5 February 2013, Maha Kumbh Mela, Allahabad.
Just a day before one of the auspicious bathing days in 6 weeks of ritual bathings,Saddhus of every hue gather in the lament air of the Maha Kumbh Mela, an extraordinary once in 12 -years event held here at The Sangem – a swirling, bubbling confluence of the brownish,swiftly-flowing Ganges and the deep,emerald waters of the Narmada rivers leavened by the mystical Saraswati river whose presence makes itself felt by intermittent bubblings to the surface at a particular point in the confluence of the other two.
The Maha Kumbh Mela
4 February 2013, Maha Kumbh Mela, Allahabad
Wearing nothing of animal origins, this elderly Naga saddhu uses wooden sandals with just a toe hold – incredibly uncomfortable ( I’ve tried!), as he wanders through the avenues of tents which house the 1.5 million saddhus, plus visitors and all the camp followers who make this Kumbh Mela the biggest single event which has ever taken palce on the face of the Earth. Stretching as far as the eye can see in three directions from the banks of the Ganges river.
Mala Bead Envy ?
3 February 2013 ‘Maha Kumbh Mela’, Allahabad
Ordained by cosmic conjunctions and interpreted by ancient mystics, the Kumbh Mela is not just about salvation. This delightful scene captures two ageing saddhus comparing their rock crystal mala beads….their saffron robes and dreadlocks give them away as mendicant holy men, although these not of the ash-covered ‘Naga’ variety.
Naga Saddhus in Training
2 February, 2013 , the Maha Kumbh Mela, Allahabad
Naga saddhus are certainly the most compelling of the estimated 1.5 million holy men who would not miss this most auspicious of events on the Hindu holy calendar. At specific dates determined by the conjunction of Saturn in the House of Aries and the Sun in that of Capricorn, the Kumbh Mela is celebrated by dipping in the Holy Ganges river to purge oneself of sins in preparation for an end to the suffering of birth and rebirth.
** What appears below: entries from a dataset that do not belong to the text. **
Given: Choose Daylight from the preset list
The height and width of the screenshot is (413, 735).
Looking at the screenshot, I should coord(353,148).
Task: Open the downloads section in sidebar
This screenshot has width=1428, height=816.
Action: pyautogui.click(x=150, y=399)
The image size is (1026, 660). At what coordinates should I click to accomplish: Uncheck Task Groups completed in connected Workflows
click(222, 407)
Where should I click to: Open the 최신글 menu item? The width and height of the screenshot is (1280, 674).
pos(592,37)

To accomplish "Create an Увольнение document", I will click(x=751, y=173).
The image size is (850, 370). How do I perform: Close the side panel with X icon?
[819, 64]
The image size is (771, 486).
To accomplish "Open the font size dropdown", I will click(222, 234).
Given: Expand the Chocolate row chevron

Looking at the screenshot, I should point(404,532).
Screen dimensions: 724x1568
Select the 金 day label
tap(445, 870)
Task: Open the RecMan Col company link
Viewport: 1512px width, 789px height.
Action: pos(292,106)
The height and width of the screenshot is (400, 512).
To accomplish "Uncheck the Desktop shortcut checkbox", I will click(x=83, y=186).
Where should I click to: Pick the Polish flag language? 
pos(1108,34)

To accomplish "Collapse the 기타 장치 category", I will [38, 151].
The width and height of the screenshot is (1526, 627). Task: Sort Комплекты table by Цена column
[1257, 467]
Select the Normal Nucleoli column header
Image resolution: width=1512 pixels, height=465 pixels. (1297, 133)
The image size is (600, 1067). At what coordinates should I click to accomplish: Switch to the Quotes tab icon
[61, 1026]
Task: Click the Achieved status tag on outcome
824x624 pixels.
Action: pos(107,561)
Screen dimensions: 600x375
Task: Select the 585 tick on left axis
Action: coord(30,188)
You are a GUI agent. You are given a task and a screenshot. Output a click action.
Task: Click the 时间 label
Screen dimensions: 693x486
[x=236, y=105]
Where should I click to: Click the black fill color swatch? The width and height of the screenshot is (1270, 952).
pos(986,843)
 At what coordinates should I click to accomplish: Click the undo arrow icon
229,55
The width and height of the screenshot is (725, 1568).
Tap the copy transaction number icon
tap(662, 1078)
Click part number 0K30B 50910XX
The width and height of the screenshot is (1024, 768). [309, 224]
Naga Saddhus at the Maha Kumbh Mela
1 February 2013, the Maha Kumbh Mela, Allahabad
Renouncing all claims to a worldly life is prescribed in India’s most ancient treatises as the next stage after a man has travelled through the stages of boyhood, learning, and family life as a working householder. The third stage is called ‘saddhu’ and this word describes all of those who have made that decision – a difficult one to turn back from.